• [THE TASK] Whenever the word "computer" appears on a line of the material below, that line is counted; state the total alone.

━━ SUPPLIED RECORDS ━━

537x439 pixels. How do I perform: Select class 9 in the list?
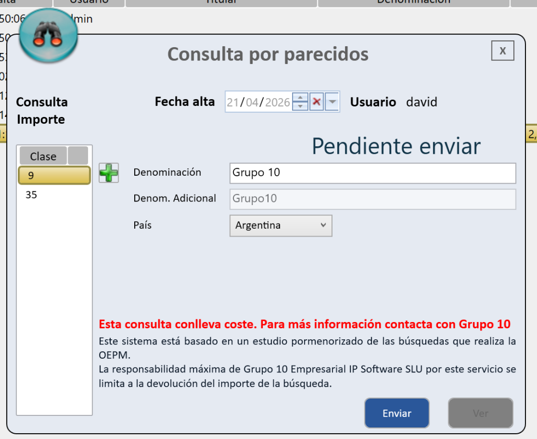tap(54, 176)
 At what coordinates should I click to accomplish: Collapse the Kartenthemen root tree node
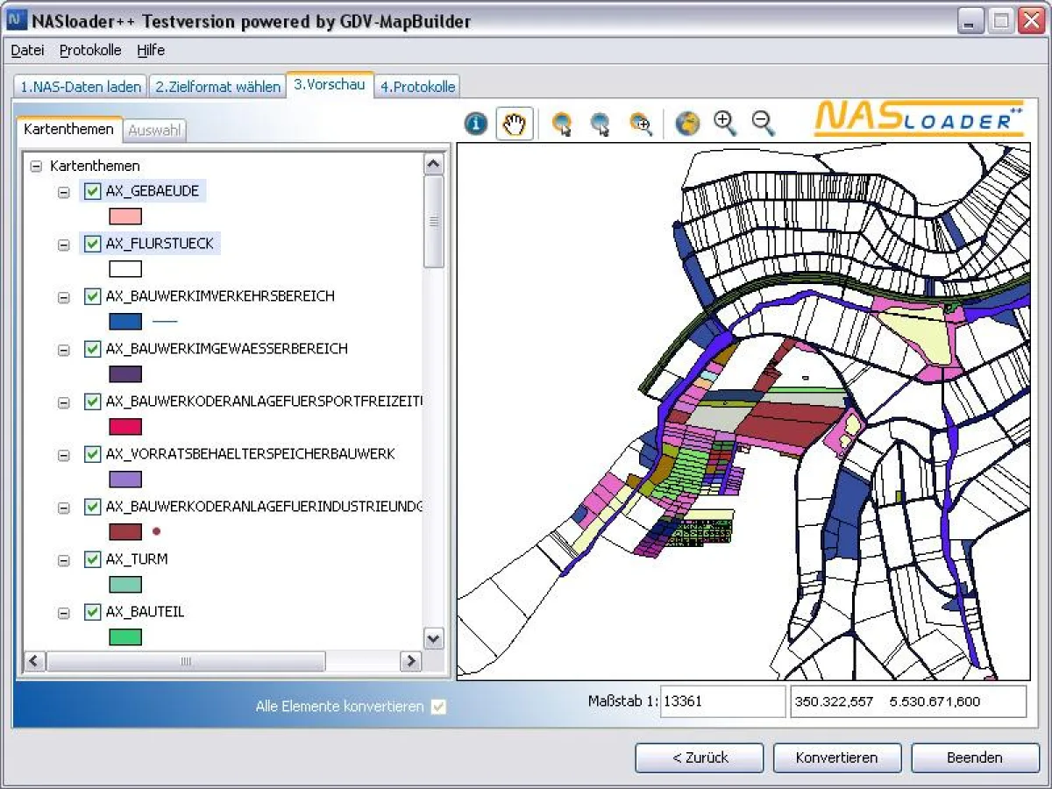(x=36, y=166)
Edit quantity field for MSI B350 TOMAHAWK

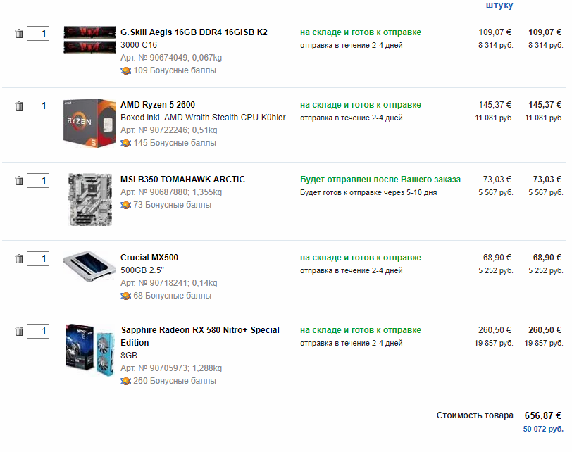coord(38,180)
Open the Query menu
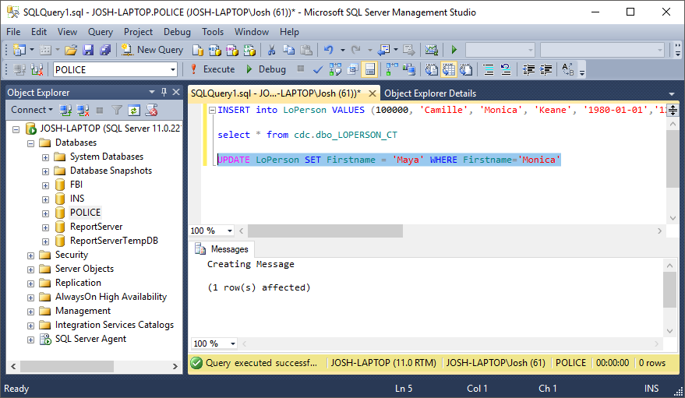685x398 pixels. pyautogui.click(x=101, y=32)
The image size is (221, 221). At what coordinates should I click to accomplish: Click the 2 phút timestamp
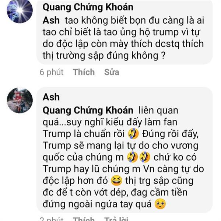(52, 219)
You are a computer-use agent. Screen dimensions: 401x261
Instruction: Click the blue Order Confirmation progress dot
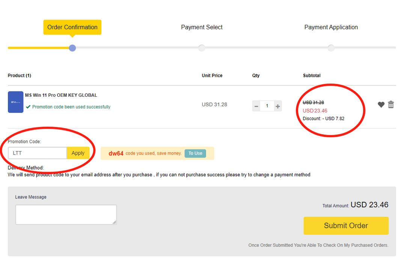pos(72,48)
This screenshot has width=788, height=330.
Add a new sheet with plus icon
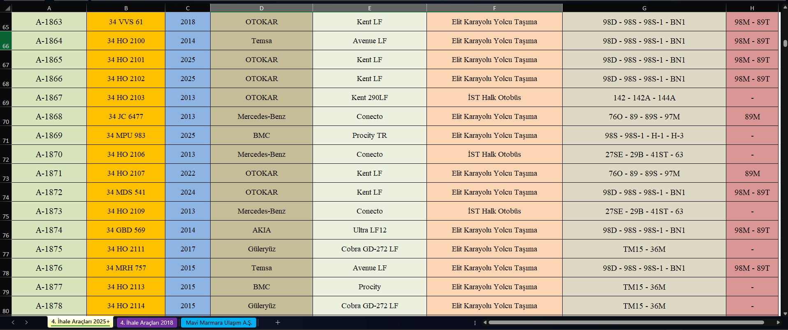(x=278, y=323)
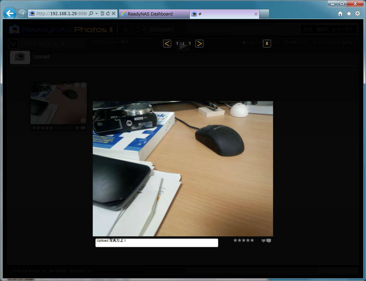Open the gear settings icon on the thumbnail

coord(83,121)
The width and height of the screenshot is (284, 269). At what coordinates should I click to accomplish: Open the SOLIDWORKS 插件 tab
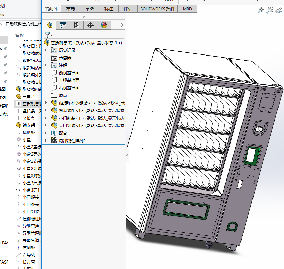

━━━
━━ SUPPLIED RECORDS ━━

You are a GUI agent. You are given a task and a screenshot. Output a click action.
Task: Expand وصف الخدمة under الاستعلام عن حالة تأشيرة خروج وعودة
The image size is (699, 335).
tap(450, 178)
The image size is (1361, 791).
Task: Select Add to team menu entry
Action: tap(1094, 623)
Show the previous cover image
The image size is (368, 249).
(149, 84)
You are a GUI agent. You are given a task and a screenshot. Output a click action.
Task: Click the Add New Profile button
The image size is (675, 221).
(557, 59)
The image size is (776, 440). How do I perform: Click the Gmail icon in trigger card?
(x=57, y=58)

━━━
━━ SUPPLIED RECORDS ━━

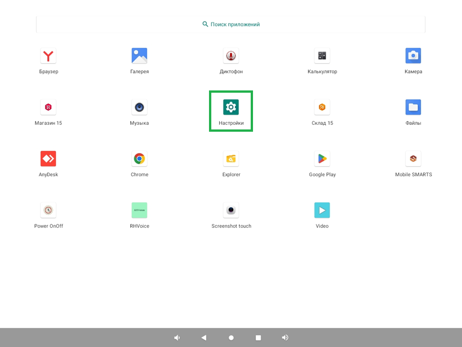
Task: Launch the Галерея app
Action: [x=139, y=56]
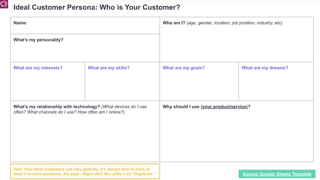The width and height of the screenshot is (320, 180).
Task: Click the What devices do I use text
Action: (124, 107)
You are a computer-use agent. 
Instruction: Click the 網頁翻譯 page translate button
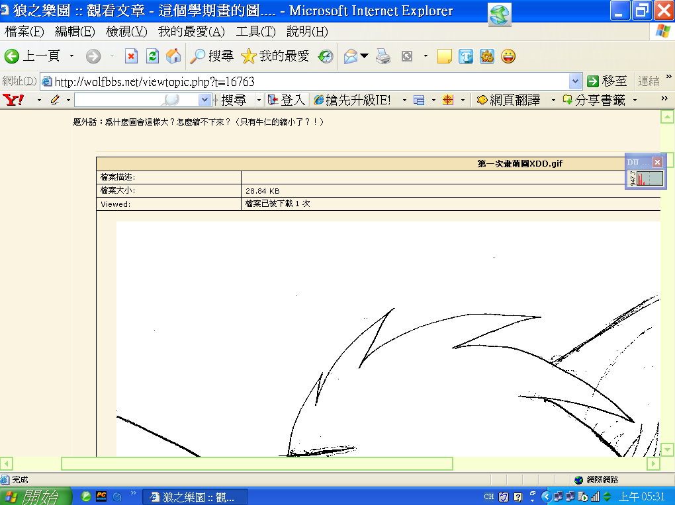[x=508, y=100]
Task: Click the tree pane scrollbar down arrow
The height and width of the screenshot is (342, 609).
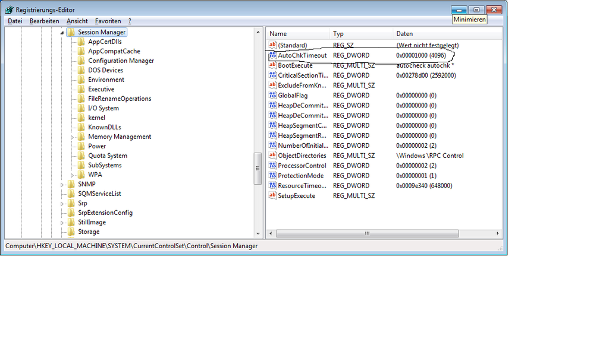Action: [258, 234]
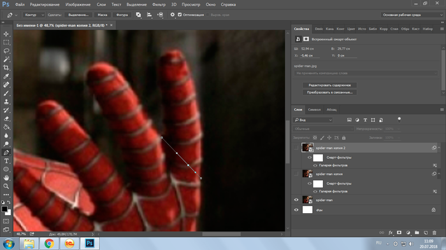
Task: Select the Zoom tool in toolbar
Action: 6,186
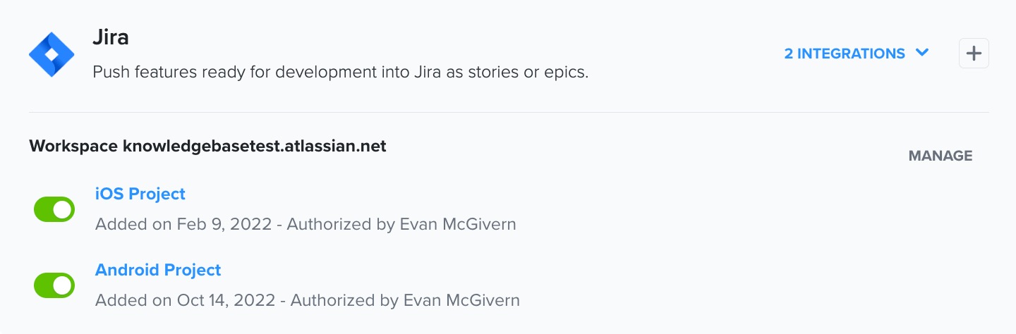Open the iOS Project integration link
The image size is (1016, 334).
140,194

━━━

• [ANSWER TO THE PROBLEM] 2